In the same last 22 years the U.S. has invaded, or assaulted Grenada, Nicaragua, Libya, Panama, Haiti, Somalia, Sudan, Iraq, Yugoslavia, Afghanistan and others directly, while supporting assaults and invasions elsewhere in Europe, Asia, Africa, and the Americas. It is healthy to remember that the U.S. invaded and occupied little Grenada in 1983 after a year of threats, killing hundreds of civilians and destroying its small mental hospital, where many patients died. In a surprise attack on the sleeping and defenseless cities of Tripoli and Benghazi in April 1986, the U.S. killed hundreds of civilians and damaged four foreign embassies. It launched 21 Tomahawk cruise missiles against the El Shifa pharmaceutical plant in Khartoum in August 1998, destroying the source of half the medicines available to the people of Sudan. For years it has armed forces in Uganda and southern Sudan fighting the government of Sudan. The U.S. has bombed Iraq on hundreds of occasions since the Gulf War, including this week, killing hundreds of people without a casualty or damage to an attacking plane.

4. Why Has George Bush Decided The U.S. Must Attack Iraq Now?

There is no rational basis to believe Iraq is a threat to the United States, or any other country. The reason to attack Iraq must be found elsewhere.

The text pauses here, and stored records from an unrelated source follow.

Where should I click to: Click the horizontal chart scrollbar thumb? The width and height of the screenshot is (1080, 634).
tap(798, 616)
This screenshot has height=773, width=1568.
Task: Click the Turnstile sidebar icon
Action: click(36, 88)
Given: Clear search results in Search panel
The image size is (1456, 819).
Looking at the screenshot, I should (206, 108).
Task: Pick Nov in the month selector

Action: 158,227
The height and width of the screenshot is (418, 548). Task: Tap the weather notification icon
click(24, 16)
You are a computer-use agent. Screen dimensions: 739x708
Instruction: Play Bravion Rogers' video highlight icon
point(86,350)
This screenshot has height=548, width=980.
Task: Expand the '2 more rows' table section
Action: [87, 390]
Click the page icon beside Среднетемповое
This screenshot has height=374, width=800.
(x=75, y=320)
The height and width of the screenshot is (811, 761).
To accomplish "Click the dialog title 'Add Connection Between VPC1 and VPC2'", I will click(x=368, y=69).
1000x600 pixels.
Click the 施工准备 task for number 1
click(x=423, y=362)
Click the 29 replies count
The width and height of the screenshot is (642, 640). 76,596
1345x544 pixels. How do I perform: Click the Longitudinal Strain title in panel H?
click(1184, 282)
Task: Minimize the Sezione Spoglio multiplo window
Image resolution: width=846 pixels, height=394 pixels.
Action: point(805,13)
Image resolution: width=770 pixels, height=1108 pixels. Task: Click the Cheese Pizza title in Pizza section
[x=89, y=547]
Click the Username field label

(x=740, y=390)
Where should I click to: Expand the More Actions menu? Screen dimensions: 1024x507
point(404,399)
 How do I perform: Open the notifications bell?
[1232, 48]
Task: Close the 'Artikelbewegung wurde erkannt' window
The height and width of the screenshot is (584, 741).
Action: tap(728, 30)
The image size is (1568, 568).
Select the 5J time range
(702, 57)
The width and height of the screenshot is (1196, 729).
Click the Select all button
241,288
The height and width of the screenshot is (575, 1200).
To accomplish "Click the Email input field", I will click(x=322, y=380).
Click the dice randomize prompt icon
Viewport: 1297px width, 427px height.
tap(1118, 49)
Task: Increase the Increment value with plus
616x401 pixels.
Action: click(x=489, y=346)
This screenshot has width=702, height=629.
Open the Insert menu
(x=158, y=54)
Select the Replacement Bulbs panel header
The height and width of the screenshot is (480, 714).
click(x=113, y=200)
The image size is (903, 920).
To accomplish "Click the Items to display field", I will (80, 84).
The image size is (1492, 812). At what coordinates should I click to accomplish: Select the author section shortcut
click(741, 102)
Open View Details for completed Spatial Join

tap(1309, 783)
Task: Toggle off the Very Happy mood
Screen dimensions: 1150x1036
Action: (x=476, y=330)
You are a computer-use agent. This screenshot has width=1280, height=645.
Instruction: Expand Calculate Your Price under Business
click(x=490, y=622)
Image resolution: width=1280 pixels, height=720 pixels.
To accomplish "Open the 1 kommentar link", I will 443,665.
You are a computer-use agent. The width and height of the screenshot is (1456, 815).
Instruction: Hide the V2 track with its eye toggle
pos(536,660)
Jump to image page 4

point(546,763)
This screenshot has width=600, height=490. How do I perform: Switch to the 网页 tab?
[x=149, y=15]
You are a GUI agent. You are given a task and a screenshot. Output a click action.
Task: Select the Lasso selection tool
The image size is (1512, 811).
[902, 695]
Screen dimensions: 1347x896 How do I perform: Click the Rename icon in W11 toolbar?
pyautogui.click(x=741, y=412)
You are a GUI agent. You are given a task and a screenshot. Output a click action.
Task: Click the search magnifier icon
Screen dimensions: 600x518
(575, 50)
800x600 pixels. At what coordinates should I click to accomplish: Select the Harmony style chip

As governor of Texas, George Bush presided over scores of executions, more than any governor in the United States since the death penalty was reinstated in 1976 (after a hiatus from 1967). He revealed the same zeal he has shown for "regime change" for Iraq when he oversaw the executions of minors, women, retarded persons and aliens whose rights under the Vienna Convention on Diplomatic Relations of notification of their arrest to a foreign mission of their nationality were violated. The Supreme Court of the U.S. held that executions of a mentally retarded person constitute cruel and unusual punishment in violation of the U.S. Constitution. George Bush addresses the United Nations with these same values and willfulness. His motives may include to save a failing Presidency which has converted a healthy economy and treasury surplus into multi-trillion dollar losses; to fulfill the dream, which will become a nightmare, of a new world order to serve special interests in the U.S.; to settle a family grudge against Iraq; to weaken the Arab nation, one people at a time; to strike a Muslim nation to weaken Islam; to protect Israel, or make its position more dominant in the region; to secure control of Iraq's oil to enrich U.S. interests, further dominate oil in the region and control oil prices. Aggression against Iraq for any of these purposes is criminal and a violation of a great many international conventions and laws including the General Assembly Resolution on the Definition of Aggression of December 14, 1974.

Prior regime changes by the U.S. brought to power among a long list of tyrants, such leaders as the Shah of Iran, Mobutu in the Congo, Pinochet in Chile, all replacing democratically elected heads of government.